Studien zeigen aber, dass Bäuerinnen mit genmanipulierten Pflanzen im Durchschnitt mehr Geld verdienen und weniger Pflanzengifte kaufen müssen. Für Bäuerinnen in entwickelten Ländern ist das erfreulich, für Bauern in weniger entwickelten Ländern kann Genfood sogar lebensrettend sein: Denn schon eine einzelne schlechte Ernte könnte eine ernste Hungersnot mit vielen Todesfällen zur Folge haben.

Fazit: Packt euch das Genfood ruhig auf den Teller

Längst sind noch nicht alle Fragen rund um die Gentechnik geklärt. Damit wir uns ein Urteil bilden können, müssen wir nämlich nicht nur gesundheitliche Fragen diskutieren, sondern auch noch ganz andere Themen anschneiden: Welche politischen, rechtlichen und wirtschaftlichen Auswirkungen kann Genfood haben?

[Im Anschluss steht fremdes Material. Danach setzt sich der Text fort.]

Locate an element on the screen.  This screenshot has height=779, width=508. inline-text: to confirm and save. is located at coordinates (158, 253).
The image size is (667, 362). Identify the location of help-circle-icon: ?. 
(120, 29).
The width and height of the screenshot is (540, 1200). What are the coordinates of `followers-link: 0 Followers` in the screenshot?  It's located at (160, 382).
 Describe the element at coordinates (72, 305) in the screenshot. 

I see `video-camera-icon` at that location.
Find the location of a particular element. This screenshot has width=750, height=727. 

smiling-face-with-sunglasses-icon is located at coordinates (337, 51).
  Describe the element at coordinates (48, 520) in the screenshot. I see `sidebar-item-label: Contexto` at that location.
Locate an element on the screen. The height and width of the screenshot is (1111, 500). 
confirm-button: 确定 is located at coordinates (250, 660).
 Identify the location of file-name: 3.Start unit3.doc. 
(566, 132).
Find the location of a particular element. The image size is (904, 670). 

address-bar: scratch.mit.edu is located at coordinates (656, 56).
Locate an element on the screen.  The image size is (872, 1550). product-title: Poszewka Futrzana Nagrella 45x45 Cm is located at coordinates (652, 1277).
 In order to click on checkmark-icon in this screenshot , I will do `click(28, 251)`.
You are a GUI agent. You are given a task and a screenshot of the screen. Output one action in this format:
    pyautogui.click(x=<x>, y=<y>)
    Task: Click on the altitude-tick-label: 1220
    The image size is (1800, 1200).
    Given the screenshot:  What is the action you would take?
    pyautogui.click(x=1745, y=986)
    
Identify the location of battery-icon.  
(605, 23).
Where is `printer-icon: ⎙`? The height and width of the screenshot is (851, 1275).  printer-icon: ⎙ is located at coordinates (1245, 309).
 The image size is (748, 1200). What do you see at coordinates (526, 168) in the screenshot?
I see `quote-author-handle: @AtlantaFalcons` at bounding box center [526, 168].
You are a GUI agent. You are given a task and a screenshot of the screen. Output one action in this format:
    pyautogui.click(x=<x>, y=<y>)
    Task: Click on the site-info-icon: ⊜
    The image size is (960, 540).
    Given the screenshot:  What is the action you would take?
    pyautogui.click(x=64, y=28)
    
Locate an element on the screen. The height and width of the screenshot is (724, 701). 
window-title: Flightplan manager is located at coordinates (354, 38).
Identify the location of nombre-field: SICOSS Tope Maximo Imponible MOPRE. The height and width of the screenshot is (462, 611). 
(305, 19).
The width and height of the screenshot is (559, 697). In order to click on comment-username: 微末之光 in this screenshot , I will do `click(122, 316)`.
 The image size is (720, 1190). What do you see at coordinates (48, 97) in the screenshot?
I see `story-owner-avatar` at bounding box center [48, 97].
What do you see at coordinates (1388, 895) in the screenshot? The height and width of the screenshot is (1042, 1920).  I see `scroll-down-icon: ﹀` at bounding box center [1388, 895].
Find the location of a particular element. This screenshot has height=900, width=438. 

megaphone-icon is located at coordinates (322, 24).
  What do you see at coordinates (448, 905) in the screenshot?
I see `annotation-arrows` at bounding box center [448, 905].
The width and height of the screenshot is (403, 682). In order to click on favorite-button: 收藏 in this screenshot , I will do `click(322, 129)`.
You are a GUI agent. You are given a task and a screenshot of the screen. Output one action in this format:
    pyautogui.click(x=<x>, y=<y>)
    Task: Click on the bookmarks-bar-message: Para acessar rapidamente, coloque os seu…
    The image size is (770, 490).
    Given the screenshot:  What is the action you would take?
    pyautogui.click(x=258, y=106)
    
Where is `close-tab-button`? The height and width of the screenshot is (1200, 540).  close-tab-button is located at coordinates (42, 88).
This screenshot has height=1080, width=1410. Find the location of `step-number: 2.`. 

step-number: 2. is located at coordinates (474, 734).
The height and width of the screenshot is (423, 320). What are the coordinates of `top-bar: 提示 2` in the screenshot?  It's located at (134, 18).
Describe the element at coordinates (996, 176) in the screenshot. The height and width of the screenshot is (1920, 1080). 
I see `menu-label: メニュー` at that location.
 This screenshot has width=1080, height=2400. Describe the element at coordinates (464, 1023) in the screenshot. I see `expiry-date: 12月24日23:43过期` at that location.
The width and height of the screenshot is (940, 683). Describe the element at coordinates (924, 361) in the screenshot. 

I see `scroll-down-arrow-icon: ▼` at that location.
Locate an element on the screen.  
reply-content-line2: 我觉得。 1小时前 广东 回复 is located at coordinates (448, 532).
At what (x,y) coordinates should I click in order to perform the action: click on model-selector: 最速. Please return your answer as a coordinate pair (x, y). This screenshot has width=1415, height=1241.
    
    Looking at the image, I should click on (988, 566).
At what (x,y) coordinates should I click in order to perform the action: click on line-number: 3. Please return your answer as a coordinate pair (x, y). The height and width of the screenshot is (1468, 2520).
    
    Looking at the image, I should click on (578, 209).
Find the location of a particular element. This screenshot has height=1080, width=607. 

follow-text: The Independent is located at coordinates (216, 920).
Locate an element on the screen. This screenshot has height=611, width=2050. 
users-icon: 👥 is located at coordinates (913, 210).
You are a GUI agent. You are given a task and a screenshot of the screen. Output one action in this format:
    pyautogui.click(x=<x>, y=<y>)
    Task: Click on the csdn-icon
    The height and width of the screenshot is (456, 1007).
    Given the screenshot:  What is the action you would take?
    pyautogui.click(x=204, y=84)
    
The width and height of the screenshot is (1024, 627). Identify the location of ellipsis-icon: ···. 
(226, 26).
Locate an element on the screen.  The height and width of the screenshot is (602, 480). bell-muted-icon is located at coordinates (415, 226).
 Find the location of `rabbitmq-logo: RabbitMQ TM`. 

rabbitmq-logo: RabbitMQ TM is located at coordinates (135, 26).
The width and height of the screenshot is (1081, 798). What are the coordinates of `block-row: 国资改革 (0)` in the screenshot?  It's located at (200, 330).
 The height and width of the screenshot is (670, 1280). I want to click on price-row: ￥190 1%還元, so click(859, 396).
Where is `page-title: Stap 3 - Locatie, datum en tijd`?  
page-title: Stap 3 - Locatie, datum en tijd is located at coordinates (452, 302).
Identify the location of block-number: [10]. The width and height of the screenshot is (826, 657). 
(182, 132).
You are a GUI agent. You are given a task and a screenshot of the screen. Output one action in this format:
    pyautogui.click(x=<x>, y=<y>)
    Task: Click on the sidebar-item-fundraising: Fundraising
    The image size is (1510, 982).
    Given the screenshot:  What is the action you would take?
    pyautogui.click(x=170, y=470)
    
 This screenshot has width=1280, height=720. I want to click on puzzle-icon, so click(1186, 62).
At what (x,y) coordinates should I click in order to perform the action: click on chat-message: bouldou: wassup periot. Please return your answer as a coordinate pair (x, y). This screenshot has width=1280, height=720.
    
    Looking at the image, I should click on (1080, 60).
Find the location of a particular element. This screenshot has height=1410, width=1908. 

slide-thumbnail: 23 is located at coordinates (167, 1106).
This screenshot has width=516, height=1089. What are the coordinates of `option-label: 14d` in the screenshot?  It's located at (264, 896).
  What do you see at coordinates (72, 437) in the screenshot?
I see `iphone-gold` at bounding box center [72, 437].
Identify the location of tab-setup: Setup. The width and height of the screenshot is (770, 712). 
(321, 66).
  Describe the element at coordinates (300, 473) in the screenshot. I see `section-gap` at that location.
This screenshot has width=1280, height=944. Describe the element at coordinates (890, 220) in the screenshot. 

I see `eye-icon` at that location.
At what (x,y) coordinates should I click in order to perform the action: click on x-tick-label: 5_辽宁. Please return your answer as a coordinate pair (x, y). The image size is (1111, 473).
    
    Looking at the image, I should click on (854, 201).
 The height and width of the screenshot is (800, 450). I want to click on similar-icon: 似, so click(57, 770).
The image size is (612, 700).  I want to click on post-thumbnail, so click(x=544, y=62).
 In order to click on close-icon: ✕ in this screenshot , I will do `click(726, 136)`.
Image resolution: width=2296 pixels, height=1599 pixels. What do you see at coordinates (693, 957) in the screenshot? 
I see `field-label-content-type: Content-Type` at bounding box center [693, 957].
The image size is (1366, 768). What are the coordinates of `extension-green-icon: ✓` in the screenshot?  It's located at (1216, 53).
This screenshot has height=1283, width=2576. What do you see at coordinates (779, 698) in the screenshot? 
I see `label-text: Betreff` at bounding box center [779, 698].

Gentechnik ist aufwändig und teuer. Es mag also sein, dass weltweit nur eine kleine Zahl von Anbietern diese High-Tech-Methode anwenden können, um verbesserte Pflanzensorten auf den Markt zu bringen – ähnlich wie es nur eine recht kleine Anzahl von Automarken oder Computerchip-Hersteller gibt. Ist das ein Problem für Artenvielfalt und für die Machtverhältnisse in der globalen Agrarindustrie? Besteht die Gefahr von Monopolen, die ihre Marktmacht ausnutzen?

Es gibt noch mehr Fragen rund um Gentechnik, die ungeklärt sind: Wie gehen wir rechtlich mit den neuen Sorten um? Darf man DNA-Codes patentieren, auch wenn sie auf natürlichem Weg genauso entstehen hätten können? Welche Lizenzbedingungen sollen Bauern unterschreiben, wenn sie gentechnisch verändertes Saatgut kaufen? Welche Lizenz-Vorschriften sollten besser verboten werden?

Wenn wir auf diese Fragen heute noch keine echte Antwort haben, liegt das allerdings nicht an der Gentechnik selbst, sondern an der Art, wie die Agrarindustrie funktioniert. Probleme mit der gesetzlichen Reglementierung muss man ernst nehmen – aber sie sind kein Argument gegen die Gentechnik als solche. Man hat schließlich auch die Erfindung des Autos nicht mit dem Argument bekämpft, dass man nun eine Straßenverkehrsordnung ausverhandeln musste. Die Technik selbst ist aus wissenschaftlicher Sicht sinnvoll. Wie wir als Gesellschaft damit umgehen, ist Sache der Politik. Wenn die Politik noch nicht so weit ist, lässt sich das aber nicht der Gentechnik selbst vorwerfen.